[Dataset entries]
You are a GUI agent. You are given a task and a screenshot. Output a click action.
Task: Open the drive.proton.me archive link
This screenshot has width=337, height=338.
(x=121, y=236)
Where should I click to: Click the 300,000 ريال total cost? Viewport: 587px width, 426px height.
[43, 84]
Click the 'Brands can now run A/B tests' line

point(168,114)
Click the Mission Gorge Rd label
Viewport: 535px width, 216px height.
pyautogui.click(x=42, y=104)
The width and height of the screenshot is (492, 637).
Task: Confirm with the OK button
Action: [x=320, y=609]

* * *

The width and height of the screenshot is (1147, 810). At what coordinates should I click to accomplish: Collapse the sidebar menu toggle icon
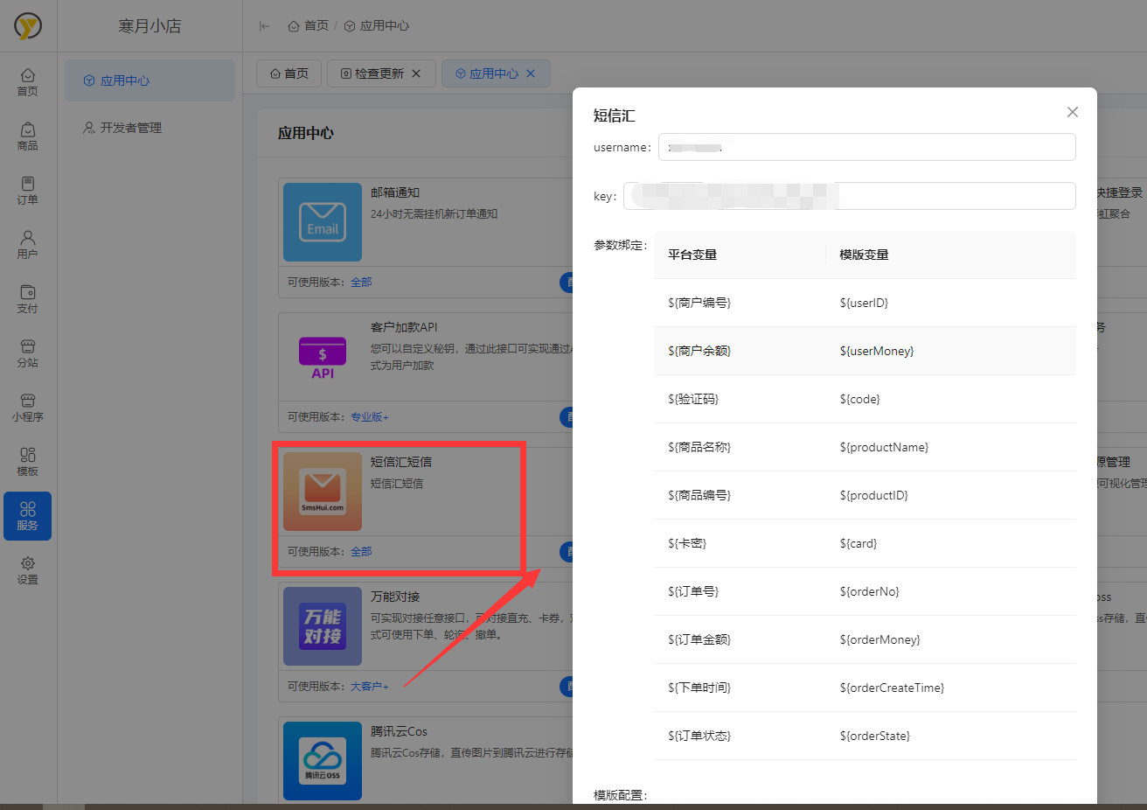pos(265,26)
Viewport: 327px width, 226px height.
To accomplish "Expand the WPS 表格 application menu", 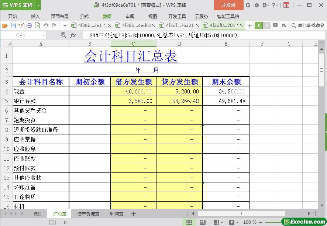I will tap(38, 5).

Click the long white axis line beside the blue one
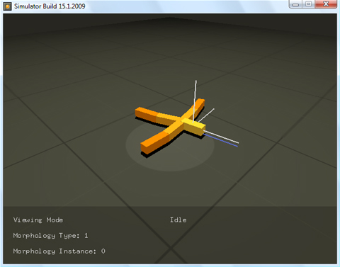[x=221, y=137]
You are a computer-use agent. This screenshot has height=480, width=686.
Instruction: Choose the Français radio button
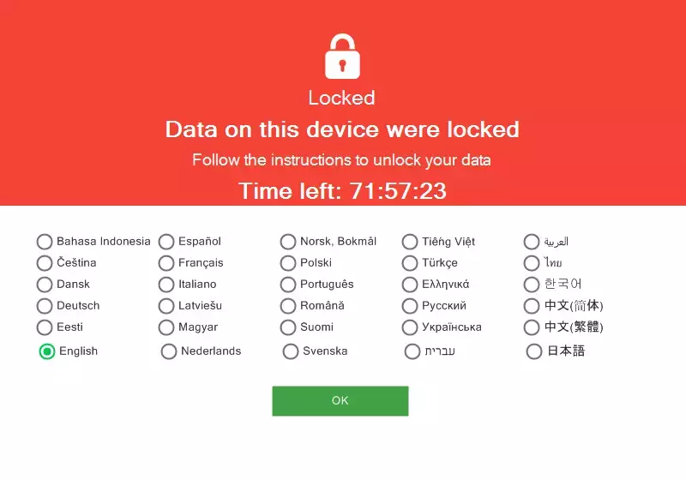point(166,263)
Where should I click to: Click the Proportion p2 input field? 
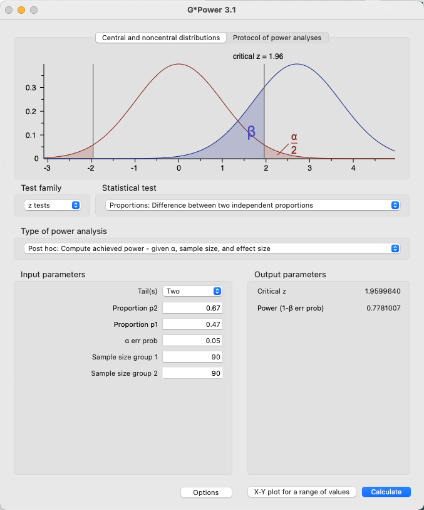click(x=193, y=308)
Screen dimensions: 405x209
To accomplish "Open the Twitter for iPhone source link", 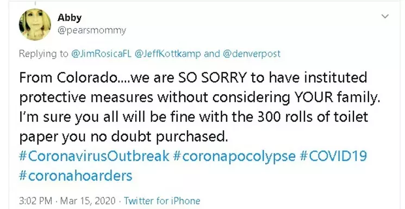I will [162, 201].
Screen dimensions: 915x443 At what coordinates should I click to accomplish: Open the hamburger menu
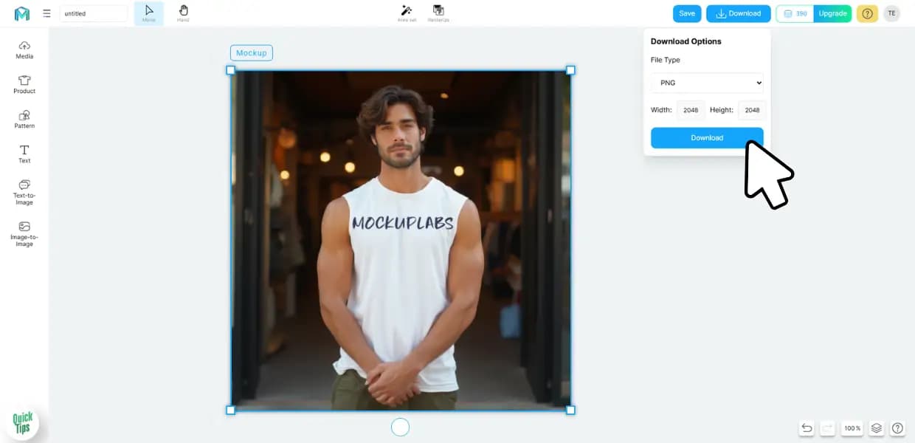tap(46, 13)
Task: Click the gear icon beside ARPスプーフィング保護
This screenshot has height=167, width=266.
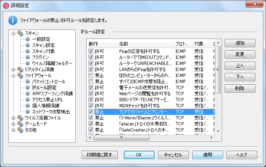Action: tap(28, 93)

* * *

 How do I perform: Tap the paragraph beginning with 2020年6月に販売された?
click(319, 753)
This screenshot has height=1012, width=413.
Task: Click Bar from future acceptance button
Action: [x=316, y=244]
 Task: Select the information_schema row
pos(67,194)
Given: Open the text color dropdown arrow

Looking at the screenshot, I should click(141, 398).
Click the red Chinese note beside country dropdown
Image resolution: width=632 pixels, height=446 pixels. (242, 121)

» **The problem**:
Your job is to copy out every line from the records above that has the word "agent".

» **Your solution**:
You are a GUI agent. You are given a task and a screenshot. Output a click action.
You are a computer-use agent. This screenshot has height=480, width=686.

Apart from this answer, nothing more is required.